__Stated task A__
Copy the stretch of the school garden post from "School Gardens: capturing" through "in the garden!", swapping "4th graders" for "fifth graders".

Those little white things are eggs. The eggs of the braconid wasp. When they hatch, they will burrow into the caterpillar, eat its insides, killing it as they emerge. The new, thriving population of wasps will keep the caterpillars at bay without my having to pick them off, so we leave these caterpillars out there to support the wasp population.
School Gardens: capturing the minds and imaginations of morbidly fascinated 4th graders everywhere.
We just had our first week of school and lots of kids got to kick off the year spending some time in the garden!
Ms. Mattson’s 1st Graders helped us save seeds for the spring. They each got to choose a dead flower head (marigold or zinnia) and dissect it. They separated the parts and saved the seeds in a little baggie. These will go in my freezer until spring, and then we’ll have new seeds to plant for free!
After saving seeds from a flower head or two, kids looked for bugs. There are lots of fun, colorful beetles out there right now. They had a fun treasure hunt finding them.

__Dataset records__

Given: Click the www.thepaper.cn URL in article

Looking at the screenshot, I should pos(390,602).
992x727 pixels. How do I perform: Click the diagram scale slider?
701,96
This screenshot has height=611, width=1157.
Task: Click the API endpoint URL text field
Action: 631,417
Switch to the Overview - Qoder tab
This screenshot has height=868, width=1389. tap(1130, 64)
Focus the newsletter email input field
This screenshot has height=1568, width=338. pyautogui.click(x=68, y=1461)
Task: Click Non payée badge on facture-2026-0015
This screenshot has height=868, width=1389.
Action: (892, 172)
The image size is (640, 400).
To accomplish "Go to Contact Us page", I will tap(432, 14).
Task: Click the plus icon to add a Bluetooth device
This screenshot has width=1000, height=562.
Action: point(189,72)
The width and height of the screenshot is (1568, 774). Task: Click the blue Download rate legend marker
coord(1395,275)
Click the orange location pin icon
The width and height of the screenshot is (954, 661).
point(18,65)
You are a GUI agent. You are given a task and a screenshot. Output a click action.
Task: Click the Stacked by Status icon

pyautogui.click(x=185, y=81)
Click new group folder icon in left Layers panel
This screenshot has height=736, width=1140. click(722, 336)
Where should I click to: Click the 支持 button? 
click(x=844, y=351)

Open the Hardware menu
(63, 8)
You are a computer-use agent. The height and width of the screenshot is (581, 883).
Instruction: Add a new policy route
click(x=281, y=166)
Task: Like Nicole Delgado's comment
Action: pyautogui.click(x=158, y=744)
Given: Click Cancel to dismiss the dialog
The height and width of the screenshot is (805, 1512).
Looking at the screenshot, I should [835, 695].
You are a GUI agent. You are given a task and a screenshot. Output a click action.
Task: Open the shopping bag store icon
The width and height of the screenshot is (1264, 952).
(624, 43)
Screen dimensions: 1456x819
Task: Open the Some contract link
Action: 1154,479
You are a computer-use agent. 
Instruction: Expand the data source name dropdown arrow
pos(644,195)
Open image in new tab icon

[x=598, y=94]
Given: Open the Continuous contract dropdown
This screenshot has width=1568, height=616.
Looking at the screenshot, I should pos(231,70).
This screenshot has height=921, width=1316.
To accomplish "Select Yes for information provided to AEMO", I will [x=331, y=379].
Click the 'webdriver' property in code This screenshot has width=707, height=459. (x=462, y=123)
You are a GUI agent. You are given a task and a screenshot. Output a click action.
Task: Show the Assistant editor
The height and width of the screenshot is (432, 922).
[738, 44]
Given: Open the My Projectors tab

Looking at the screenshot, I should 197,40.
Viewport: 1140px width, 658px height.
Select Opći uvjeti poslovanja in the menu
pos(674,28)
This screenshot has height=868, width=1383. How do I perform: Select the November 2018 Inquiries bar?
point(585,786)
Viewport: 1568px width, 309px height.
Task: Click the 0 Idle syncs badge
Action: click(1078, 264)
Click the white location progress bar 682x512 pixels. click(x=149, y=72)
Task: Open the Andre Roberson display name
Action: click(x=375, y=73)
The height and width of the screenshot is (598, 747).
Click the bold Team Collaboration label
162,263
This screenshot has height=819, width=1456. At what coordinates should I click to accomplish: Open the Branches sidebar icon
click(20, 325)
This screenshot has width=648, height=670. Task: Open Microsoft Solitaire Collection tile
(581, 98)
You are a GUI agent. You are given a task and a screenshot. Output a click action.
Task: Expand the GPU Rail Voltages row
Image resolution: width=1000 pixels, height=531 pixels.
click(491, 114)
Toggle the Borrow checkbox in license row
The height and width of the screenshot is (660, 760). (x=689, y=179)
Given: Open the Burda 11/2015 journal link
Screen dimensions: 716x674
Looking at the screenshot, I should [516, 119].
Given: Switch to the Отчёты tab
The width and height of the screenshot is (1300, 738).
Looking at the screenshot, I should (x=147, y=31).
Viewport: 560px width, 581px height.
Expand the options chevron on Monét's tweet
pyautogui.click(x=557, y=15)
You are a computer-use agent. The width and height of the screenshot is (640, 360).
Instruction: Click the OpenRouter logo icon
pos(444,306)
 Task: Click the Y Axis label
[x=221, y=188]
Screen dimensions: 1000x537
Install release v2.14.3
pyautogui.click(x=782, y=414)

__Stated task B__
Give back the stretch of rows from the line that contains "Given: Open the My Projectors tab" through the line that contains "Action: click(1078, 264)", both ends included, without any change.

__Answer A__
School Gardens: capturing the minds and imaginations of morbidly fascinated fifth graders everywhere.
We just had our first week of school and lots of kids got to kick off the year spending some time in the garden!

__Answer B__
Given: Open the My Projectors tab

Looking at the screenshot, I should 197,40.
Viewport: 1140px width, 658px height.
Select Opći uvjeti poslovanja in the menu
pos(674,28)
This screenshot has height=868, width=1383. How do I perform: Select the November 2018 Inquiries bar?
point(585,786)
Viewport: 1568px width, 309px height.
Task: Click the 0 Idle syncs badge
Action: click(1078, 264)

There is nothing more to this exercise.